[Start of Attachment]
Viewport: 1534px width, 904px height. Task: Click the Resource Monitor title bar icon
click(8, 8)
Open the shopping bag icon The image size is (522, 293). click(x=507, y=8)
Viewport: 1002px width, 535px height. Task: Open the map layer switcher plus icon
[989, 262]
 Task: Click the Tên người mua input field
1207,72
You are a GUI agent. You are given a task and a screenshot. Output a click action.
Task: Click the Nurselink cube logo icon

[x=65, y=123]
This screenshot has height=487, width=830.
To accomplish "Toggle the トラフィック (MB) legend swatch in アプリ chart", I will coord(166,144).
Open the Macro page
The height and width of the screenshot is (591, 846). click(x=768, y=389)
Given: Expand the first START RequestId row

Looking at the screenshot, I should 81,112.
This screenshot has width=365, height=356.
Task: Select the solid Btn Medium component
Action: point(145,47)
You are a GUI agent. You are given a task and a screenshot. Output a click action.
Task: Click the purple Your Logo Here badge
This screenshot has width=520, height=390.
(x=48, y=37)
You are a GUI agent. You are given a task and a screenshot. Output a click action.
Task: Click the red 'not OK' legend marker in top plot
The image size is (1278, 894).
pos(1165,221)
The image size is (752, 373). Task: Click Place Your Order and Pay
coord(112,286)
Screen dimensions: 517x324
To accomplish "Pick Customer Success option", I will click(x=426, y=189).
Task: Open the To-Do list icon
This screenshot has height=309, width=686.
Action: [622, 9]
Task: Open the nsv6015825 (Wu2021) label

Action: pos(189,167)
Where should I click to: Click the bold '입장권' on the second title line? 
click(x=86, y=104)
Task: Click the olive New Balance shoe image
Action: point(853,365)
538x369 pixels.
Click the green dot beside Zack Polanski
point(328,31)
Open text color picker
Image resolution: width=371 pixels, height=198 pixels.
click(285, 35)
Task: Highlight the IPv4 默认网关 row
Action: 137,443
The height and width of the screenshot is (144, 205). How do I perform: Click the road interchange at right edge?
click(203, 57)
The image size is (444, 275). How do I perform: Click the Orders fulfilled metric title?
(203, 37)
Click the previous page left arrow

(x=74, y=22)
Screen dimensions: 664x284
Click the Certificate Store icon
[End of Attachment]
Find how many lines in the material above hold the word "will", then reply with only that figure.

## Output for this exercise
2